▶ Work item
In the records below, find the line containing "You are a computer-use agent. 1848x987" and restate it and all lines after it exactly, through the last line.

▶ Data extracts
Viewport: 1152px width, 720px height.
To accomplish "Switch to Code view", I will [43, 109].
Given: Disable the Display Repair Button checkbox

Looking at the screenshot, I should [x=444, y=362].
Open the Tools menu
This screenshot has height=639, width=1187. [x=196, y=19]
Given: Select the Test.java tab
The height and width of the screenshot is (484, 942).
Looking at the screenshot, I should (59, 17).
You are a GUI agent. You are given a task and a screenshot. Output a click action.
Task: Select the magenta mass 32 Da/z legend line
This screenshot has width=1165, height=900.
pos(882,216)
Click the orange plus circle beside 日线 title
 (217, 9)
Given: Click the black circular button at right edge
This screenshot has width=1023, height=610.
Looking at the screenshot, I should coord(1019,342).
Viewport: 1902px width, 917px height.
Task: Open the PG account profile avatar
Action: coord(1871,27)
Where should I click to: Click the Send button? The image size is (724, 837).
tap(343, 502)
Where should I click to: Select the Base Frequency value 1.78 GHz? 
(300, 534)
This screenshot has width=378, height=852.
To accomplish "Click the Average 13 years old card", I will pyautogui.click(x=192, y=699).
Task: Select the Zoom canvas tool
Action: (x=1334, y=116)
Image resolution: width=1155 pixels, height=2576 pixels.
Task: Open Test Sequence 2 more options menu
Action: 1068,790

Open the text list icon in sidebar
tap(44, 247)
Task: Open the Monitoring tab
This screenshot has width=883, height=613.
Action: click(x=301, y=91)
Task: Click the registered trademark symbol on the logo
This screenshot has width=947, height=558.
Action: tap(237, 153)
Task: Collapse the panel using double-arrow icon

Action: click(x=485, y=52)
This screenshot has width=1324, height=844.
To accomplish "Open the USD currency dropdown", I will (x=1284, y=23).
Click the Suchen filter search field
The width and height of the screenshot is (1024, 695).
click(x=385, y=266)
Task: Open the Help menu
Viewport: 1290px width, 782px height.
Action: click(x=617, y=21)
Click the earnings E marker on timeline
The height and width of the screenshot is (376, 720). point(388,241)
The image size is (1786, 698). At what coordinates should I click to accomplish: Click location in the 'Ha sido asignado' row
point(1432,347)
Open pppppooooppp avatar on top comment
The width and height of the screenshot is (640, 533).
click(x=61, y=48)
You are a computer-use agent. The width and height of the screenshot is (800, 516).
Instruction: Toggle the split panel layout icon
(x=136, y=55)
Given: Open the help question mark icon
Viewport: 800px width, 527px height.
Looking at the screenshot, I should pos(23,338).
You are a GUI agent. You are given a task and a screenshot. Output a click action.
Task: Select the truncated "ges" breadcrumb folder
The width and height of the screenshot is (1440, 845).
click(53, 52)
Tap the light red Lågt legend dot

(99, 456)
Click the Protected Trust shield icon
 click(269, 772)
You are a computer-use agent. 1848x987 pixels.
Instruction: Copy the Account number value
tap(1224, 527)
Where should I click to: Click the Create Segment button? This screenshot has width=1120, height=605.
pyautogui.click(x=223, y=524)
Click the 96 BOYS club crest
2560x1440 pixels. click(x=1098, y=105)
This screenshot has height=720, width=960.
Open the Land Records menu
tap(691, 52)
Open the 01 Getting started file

▶ Solved problem
You are a computer-use agent. 1848x987 pixels.
Instruction: Copy the Account number value
tap(1224, 527)
Where should I click to: Click the Create Segment button? This screenshot has width=1120, height=605.
pyautogui.click(x=223, y=524)
Click the 96 BOYS club crest
2560x1440 pixels. click(x=1098, y=105)
This screenshot has height=720, width=960.
Open the Land Records menu
tap(691, 52)
Open the 01 Getting started file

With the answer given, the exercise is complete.